### WORK INSTRUCTIONS
Please copy everything from the line containing "The image size is (1012, 616)." down to the end of the entries, word for word. Leave the pictures out of your copy.

### RECORDS SUPPLIED
------------------------------------------------

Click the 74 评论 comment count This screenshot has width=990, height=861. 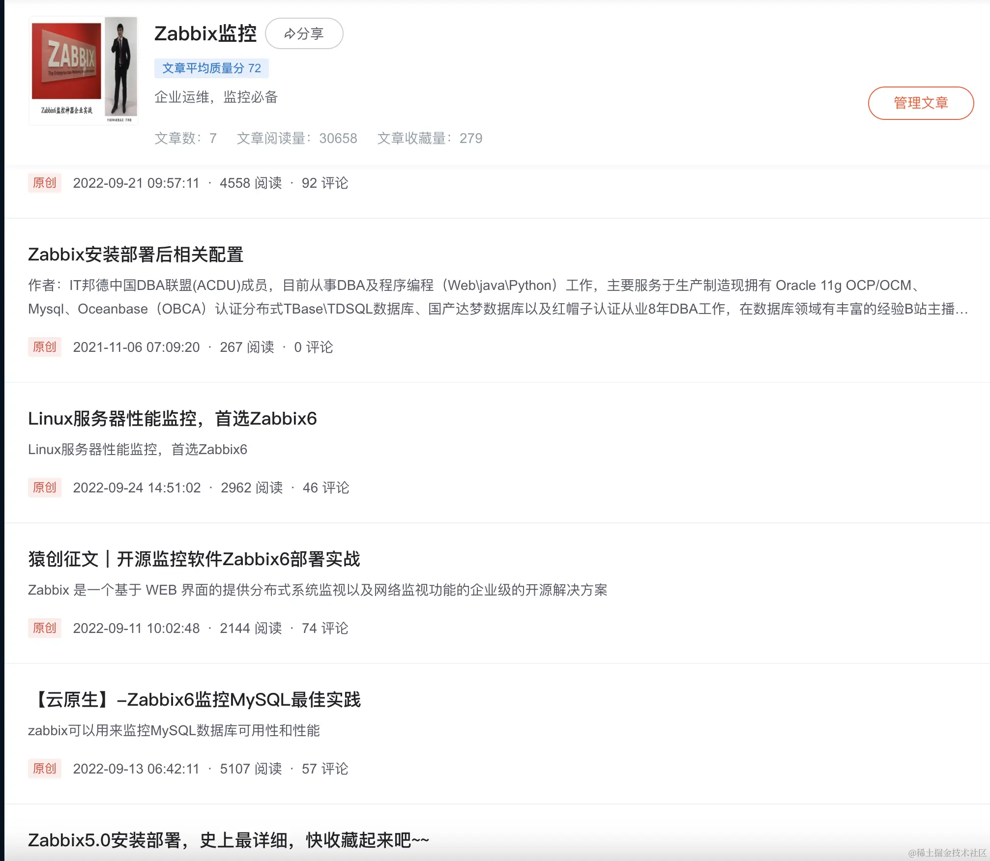point(324,629)
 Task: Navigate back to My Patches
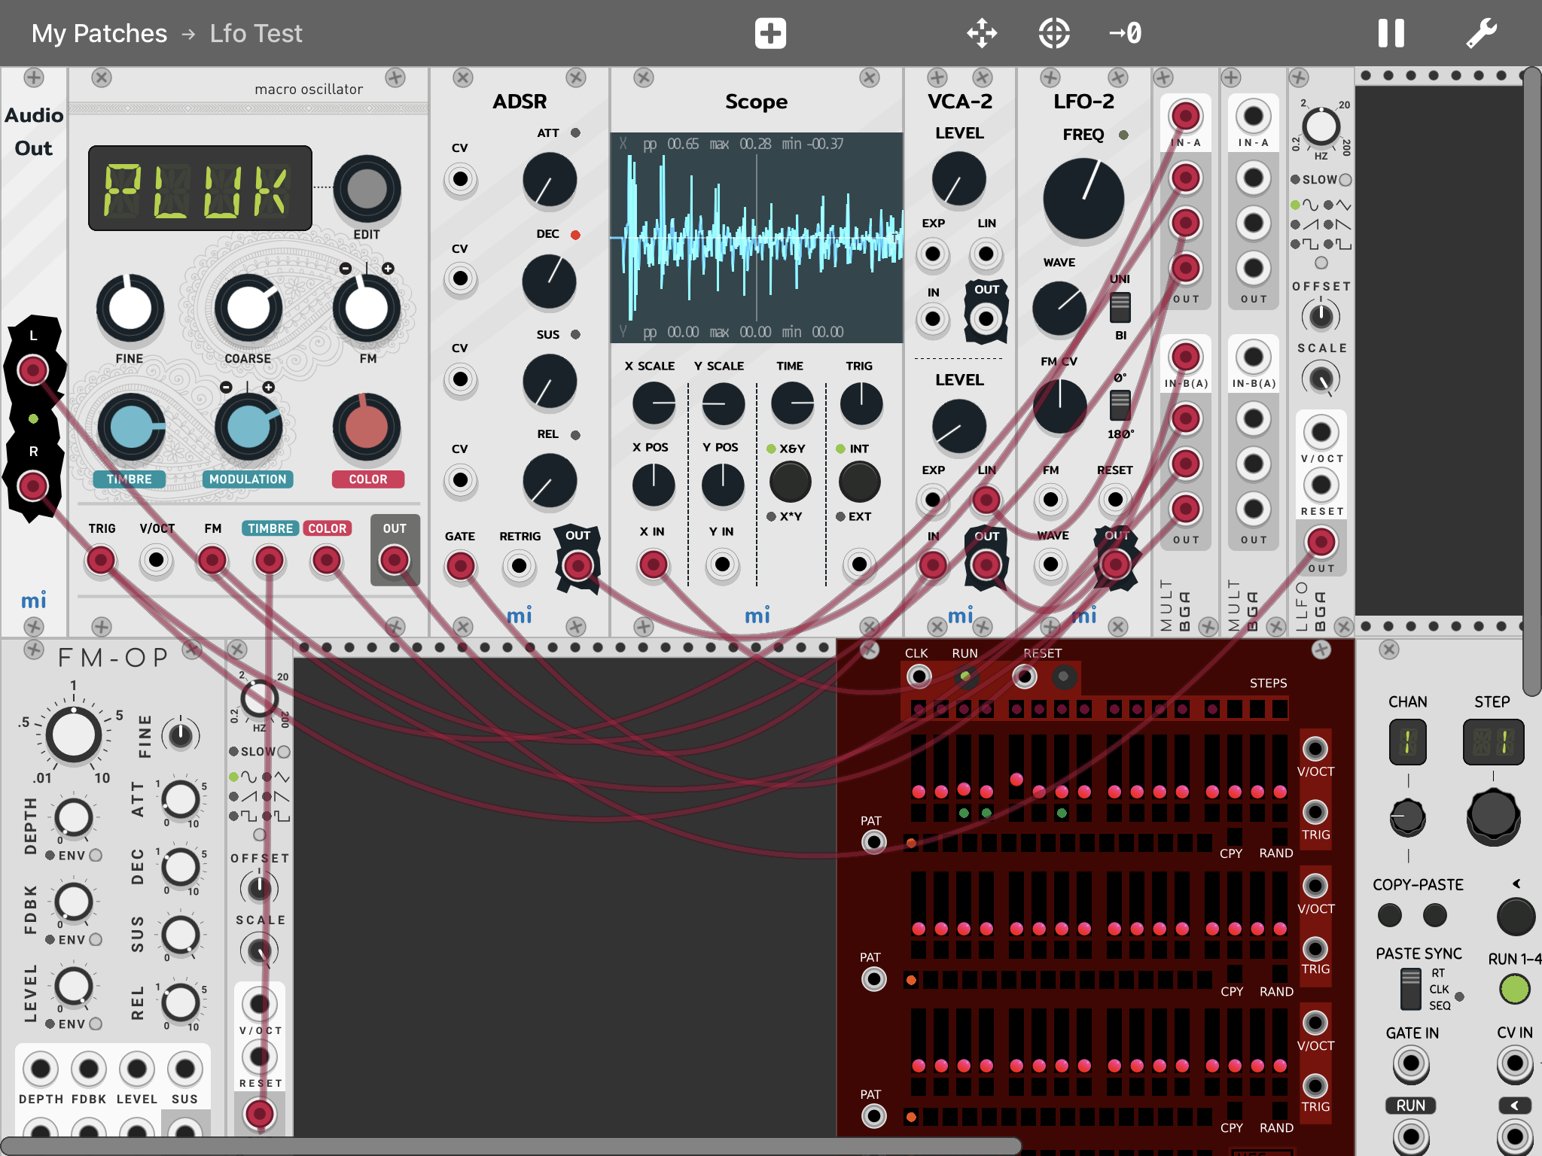pos(99,34)
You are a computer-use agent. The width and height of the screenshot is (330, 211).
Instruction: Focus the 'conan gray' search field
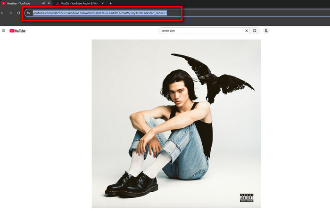(200, 31)
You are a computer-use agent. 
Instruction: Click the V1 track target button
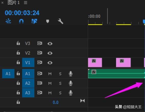click(x=28, y=63)
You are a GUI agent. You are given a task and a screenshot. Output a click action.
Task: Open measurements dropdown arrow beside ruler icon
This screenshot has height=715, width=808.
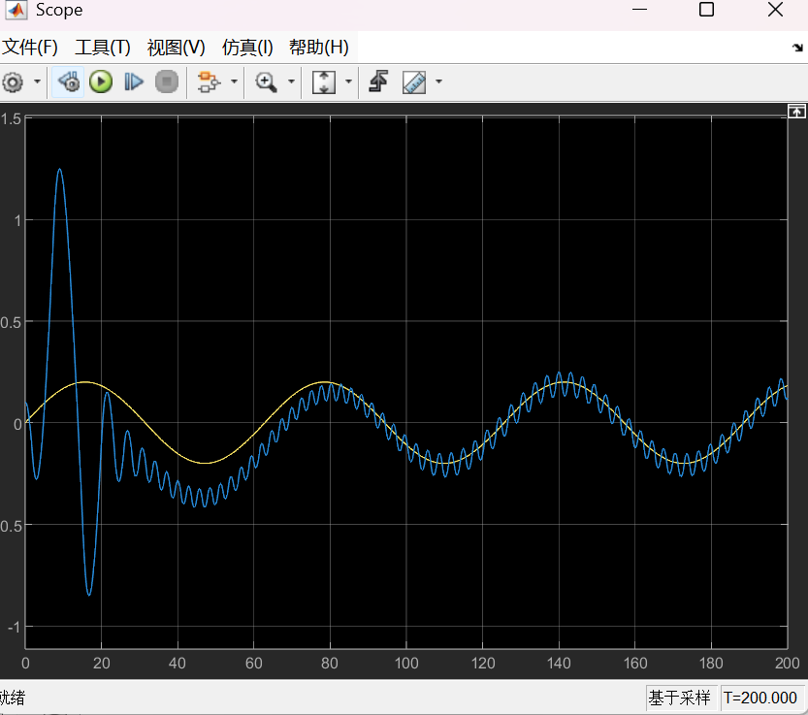tap(438, 82)
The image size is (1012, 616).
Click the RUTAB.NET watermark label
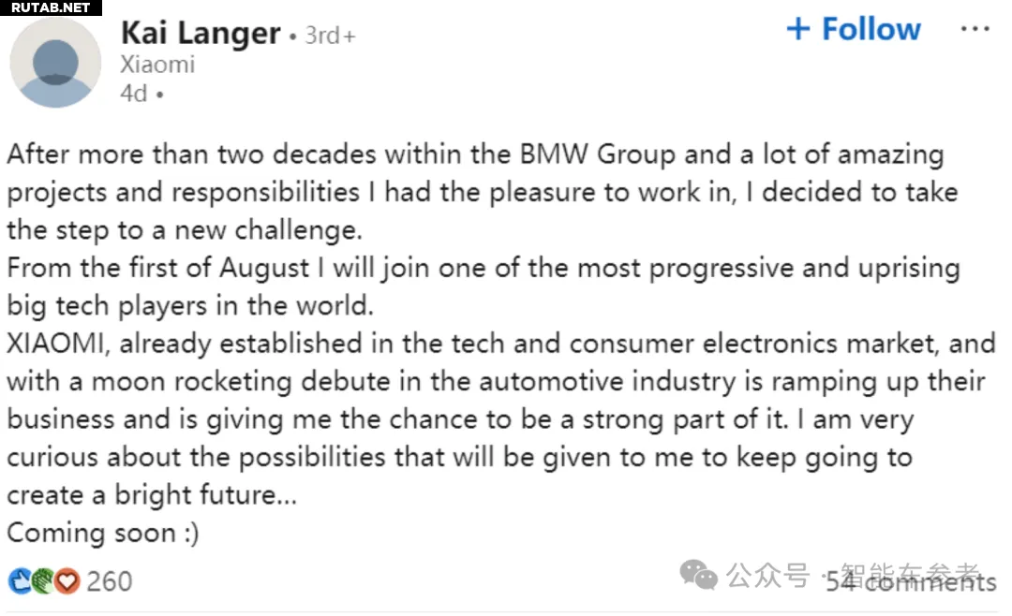tap(51, 7)
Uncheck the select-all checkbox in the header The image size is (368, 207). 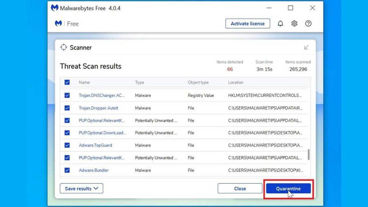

------------------------------------------------

### WRITTEN RESPONSE
The image size is (1012, 616).
Click the RUTAB.NET watermark label
tap(51, 7)
Uncheck the select-all checkbox in the header The image size is (368, 207). 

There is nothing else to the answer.